Parkinson hastalığı olan kişilerin %90’ı koku duyusunun azaldığını veya kaybolduğunu bildirmektedir. Bu semptomu, sıkça test edilmedikçe fark etmeyebilirsiniz.
Her ne kadar anosmi tehlikeli olmasa da, bu semptom diğerleriyle bir arada olduğunda erken uyarı işareti olarak hizmet edebilir. Koku duyusundaki değişiklikleri, diğer semptomlar gelişirken doktorunuza bildirin.
Kabızlık
Kabızlık, gastrointestinal hareketlerin yavaşlaması nedeniyle ortaya çıkar. Bağırsağın sinir sistemi, beyindeki aynı dejeneratif süreçten etkilenir.
Erken başlangıç Parkinson hastalığı olan kişilerin %50’sinden fazlasında kabızlık görülmektedir. Bu semptom, motor semptomların başlamasından birkaç yıl önce ortaya çıkabilir.
Kabızlık, abdominal şişkinlik, karın rahatsızlığı ve iştah kaybına yol açabilir. Dışkılamayı teşvik etmek amacıyla su alımını, lif tüketimini ve fiziksel aktiviteyi artırmalısınız. Kabızlık kalıcı veya şiddetli hale gelirse tıbbi tavsiye alın.
Parkinson hastalığının teşhisi
Parkinson hastalığının teşhisi, laboratuvar testlerinden ziyade klinik değerlere dayanmaktadır. Bir nörolog, tıbbi geçmişi, semptom kalıplarını, fiziksel muayene bulgularını ve dopaminerjik ilaçlara verilen yanıtı değerlendirir.
Dopamin taşıyıcı (DAT) taramaları gibi görüntüleme çalışmaları, beyindeki dopamin aktivitesinin azaldığını doğrulamak için yardımcı olur. Ancak bu taramalar, Parkinson hastalığını kesin olarak doğrulamaz ve klinik tanıyı destekler.

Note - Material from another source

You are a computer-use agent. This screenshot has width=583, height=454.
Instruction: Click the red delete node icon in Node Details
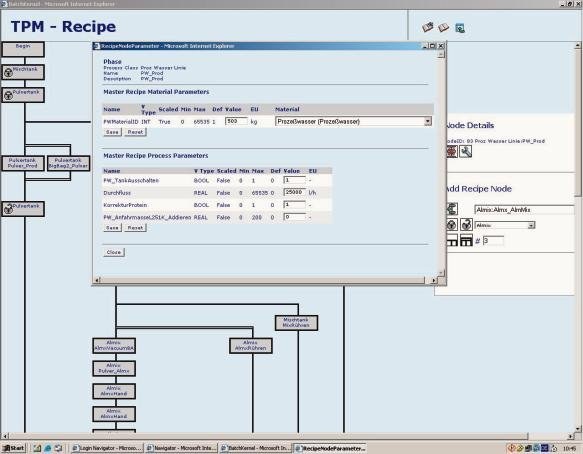[x=452, y=151]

Erken semptomların yavaşça ortaya çıkabilmesi ve diğer durumların semptomlarına benzemesi nedeniyle teşhis almak zaman alabilir. Tüm semptomları detaylı bir şekilde kaydedin ve tıbbi randevularda açık bir şekilde bildirin.
Parkinson hastalığının tedavisi
Tedavi, semptomları yönetmeye ve yaşam kalitesini artırmaya odaklanmaktadır. Şu anda Parkinson hastalığı için bir tedavi bulunmamaktadır.
İlaçlar:
Levodopa ve karbidopa kombinasyonu en etkili ilaçtır. Bu ilaç, beyindeki dopamin seviyelerini artırır ve motor semptomları azaltır. Dopamin agonist ilaçlar, monoamin oksidaz B inhibitörü ilaçlar ve katekol-O-metiltransferaz inhibitörü ilaçlar da semptomları hafifletir.
Fizik tedavi:
Fizik tedavi, mobiliteyi, dengeyi ve esnekliği korumaya yardımcı olur. Düzenli egzersiz, kas gücünü artırabilir ve işlev kaybını yavaşlatabilir.

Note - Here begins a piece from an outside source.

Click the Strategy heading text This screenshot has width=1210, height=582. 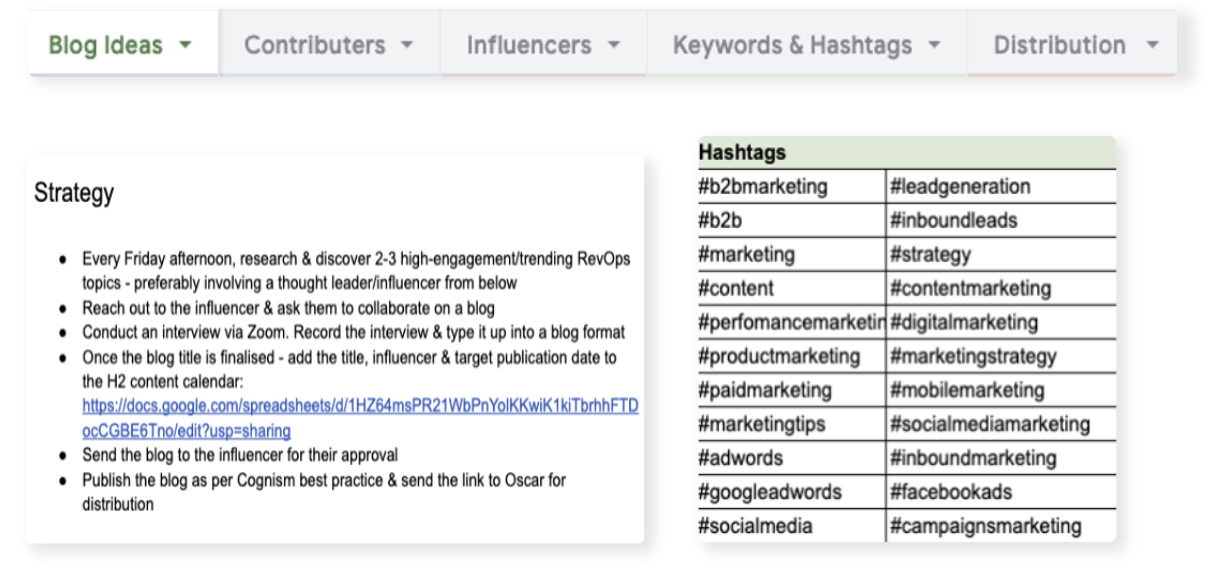[x=74, y=192]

Mesleki ve konuşma terapisi:
Mesleki terapi, günlük yaşam için önlemler öğretir. Konuşma terapisi, ses değişiklikleri ve yutma zorluklarında yardımcı olur.
Cerrahi seçenek:
İlaçlar yeterli fayda sağlamadığında derin beyin uyarımı düşünülmelidir. Bu cerrahi prosedür, anormal sinyalleri düzenlemek için belirli beyin bölgelerine elektrot yerleştirilerek gerçekleştirilir.
Yaşam tarzı değişiklikleri:
Dengeli bir diyet, düzenli uyku programı, stres azaltma ve sosyal katılım, genel iyi olmayı destekler.
Erken teşhis ve sürekli tedavi, erken başlangıç Parkinson hastalığı olan bir kişinin yaşam kalitesini önemli ölçüde artıracaktır.